TOA’s annual English-speaking conference in Berlin is happening July 13-15, and organizers tell Geektime they expect blockchain with a side of Brexit at this year’s forum
Berlin-based Tech Open Air has raised a new funding round ahead of its annual conference this July, the group announced this week.
Money came in from The Collective, Factory, The Family and some music-based startups like Native Instruments and SoundCloud. Founders from startups like 6Wunderkinder, Project A, Delivery Hero, Auto1 Group, HelloFresh, OneFootball, Idealo and Zalando as well as Christophe Maire, who TOA’s organizers call “Berlin’s ‘godfather of tech.'”

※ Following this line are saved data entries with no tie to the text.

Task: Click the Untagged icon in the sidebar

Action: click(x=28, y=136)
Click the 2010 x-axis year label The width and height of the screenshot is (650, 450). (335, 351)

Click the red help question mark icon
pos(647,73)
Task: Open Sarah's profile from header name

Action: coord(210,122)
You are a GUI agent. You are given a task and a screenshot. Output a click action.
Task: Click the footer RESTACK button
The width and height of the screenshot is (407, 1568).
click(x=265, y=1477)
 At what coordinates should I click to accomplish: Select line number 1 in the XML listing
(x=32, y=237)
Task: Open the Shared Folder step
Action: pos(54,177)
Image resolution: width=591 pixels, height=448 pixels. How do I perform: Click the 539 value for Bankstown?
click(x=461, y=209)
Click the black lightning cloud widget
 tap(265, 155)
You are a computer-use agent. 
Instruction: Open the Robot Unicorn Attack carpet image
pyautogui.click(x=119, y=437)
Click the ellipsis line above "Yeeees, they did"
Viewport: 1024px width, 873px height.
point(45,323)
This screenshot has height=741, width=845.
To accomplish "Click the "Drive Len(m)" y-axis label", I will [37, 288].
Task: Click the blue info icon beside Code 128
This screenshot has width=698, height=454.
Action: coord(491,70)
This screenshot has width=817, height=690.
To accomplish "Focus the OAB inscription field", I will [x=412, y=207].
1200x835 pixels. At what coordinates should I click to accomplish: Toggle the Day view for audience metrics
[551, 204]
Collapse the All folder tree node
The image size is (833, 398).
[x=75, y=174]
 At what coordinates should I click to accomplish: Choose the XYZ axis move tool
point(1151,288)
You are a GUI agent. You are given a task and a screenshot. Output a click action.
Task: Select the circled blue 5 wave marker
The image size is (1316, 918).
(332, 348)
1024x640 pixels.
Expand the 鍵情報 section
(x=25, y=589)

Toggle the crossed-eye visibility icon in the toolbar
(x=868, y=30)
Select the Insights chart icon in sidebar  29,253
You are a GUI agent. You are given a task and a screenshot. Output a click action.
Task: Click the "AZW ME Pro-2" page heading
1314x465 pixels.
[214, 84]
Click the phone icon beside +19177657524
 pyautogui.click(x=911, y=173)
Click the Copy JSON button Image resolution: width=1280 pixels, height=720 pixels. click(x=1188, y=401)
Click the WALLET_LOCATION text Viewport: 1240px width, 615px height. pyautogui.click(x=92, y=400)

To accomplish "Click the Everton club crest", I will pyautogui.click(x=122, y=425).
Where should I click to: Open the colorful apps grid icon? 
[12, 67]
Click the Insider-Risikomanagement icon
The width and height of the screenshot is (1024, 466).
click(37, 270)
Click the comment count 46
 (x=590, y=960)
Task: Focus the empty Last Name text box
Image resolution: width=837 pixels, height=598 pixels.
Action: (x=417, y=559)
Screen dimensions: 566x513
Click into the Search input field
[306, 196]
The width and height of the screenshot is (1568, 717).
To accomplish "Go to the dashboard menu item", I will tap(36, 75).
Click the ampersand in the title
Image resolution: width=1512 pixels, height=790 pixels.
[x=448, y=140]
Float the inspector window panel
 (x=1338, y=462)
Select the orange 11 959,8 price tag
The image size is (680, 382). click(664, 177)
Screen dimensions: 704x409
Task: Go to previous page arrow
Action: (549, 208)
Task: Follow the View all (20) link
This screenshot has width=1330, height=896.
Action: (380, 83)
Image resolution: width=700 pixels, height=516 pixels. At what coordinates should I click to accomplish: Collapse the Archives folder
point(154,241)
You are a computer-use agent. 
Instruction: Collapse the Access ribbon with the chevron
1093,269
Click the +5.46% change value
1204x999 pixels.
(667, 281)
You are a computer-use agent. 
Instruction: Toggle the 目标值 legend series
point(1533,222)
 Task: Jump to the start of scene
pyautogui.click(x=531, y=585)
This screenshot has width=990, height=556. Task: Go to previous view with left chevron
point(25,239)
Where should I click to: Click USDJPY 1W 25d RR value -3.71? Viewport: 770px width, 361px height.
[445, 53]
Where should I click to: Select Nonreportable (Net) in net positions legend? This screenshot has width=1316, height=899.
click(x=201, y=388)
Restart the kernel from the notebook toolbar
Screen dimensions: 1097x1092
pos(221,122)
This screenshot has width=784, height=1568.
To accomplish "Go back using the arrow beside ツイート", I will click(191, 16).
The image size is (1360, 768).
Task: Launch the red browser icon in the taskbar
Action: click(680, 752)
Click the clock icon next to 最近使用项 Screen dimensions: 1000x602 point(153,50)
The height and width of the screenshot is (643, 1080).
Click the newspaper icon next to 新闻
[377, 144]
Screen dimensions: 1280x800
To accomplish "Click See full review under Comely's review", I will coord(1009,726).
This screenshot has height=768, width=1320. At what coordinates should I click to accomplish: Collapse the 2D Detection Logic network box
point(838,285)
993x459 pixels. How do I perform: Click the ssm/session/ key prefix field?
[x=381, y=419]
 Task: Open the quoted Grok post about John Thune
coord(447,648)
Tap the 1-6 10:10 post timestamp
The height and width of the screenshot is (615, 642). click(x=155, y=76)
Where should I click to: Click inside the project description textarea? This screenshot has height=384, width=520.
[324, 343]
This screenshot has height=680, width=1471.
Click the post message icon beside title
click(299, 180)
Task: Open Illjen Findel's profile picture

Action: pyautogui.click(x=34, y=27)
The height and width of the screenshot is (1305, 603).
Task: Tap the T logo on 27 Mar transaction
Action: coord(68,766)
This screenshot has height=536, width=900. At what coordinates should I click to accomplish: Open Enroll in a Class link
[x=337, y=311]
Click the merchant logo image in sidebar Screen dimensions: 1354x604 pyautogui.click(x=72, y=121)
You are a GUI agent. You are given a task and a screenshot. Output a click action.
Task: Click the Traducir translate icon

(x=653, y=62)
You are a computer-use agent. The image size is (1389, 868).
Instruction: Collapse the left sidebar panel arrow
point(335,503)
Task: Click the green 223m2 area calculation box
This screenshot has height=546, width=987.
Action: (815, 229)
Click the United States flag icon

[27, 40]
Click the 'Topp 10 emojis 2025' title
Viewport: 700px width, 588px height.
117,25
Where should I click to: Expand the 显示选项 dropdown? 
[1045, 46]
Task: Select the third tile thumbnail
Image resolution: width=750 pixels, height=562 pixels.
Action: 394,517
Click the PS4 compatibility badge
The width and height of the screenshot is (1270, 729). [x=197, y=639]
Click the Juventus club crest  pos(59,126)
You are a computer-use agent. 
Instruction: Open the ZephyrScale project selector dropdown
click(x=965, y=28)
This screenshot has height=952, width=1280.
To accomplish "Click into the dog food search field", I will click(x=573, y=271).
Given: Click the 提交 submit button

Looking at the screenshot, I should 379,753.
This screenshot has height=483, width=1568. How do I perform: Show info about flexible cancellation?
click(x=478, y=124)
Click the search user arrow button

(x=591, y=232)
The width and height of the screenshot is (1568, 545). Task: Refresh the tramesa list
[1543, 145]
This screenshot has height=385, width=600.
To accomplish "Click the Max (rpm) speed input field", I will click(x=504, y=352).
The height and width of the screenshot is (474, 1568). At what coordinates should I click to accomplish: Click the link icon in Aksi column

TOA refused to give a number, but their press release indicates they are thrilled with the figure. They currently employ about 45 people, many of whom were not born in Germany, let alone Berlin.
“We have 40% from Berlin, 20% from wider Germany and then 25% other Europe and 15% other continents. I don’t know if that is 100% correct,” admitted Tech Open Air founder Nikolas Woischnik to Geektime, because the stats they have are based on the IP addresses of Eventbrite users, who might not pick up on the international origin of many Berliners attending.
Its fifth year running, the event has ballooned to include over 175 other satellite events, including a franchise of the Finnish Slush conference. Other sponsors with programs include Springer, Kickstarter, IBM, Uber, Google, Apple and Microsoft. There are also a lot of universities, embassies, hotels, clubs and restaurants with special offers and sponsorships across the city during the festival.
“It’s Berlin-flavored with live music, art installations, boats, picnics, mindfulness, yoga, various sports . . . we expect 7,000-8,000 attendees this year in all.”
Connected to Anglophone tech hub Opnrs, TOA runs its events entirely in English. It’s not merely a matter of practicality, but policy. The organization’s founding intent was to be an English-speaking lighthouse for Berliner tech. But why have everything in English?
“We’ve never published anything in German,” Woischnik reiterates. “This was never a question we asked ourselves. The startup scene is international. I don’t know a startup that English is not the primary language. It’s not because the founders are foreign, although they often are, even ones with three German guys will have English as their [main] language. Look at our team, I would assume we have maybe 10% German,s 90% not from our team, out of 45 people.”
Despite Geektime’s running apologies, Brexit colored our conversation. Responding to rumors that the Germans and the French might be itching to dethrone English as an official language of the European Union (which might indicate the talk as rumor since English is an official and the most-spoken language of Ireland), he said the idea was “just ludicrous.”
“English is the language that most people speak as a second language. It’s just a great common denominator. With German you won’t even be able to order anything in our coffee place!”
The event will include appearances by Kickstarter co-founder/CEO Yancey Strickler and some other big names from Springer, Flickr and mainly from verticals like blockchain and AI.
“Blockchain is the #1 vertical this year. We have a bunch of stuff. AI, design, mostly applying to other things, not fintech; like how to build applications on blockchain.”
Asking the obvious question, we needed to know what he anticipated about the real effects on Berlin in the wake of Brexit, and the more immediate considerations of how it would affect the agenda at TOA. Geektime asked if he thought Berlin indeed would see a sort of ‘startup windfall’ in terms of immigration and investment from uncertainty in Britain.
“It’s hard to predict, ecosystems like Berlin or Amsterdam will try to use Brexit for their own purposes, or Dublin. Other than that with these themes it’s going to be interesting to see how this topic will stay in the news. Like any other topic or leaks or Panama Papers, they dominate news for a week, but then two weeks later no one will talk about it.”
Woischnik is looking forward to the largest iteration of the festival they’ve ever hosted, with nearly 4,000 expected to attend the main event and another 4,000 coming to town for the satellite festivities. A number of them will likely be British. But how long might they be looking to stay?
In terms of British entrepreneurs and techies, reverberations indeed are percolating. Mentioning friends of his, he said many “are joking around about wanting German citizenship, but I know people who are serious about it.”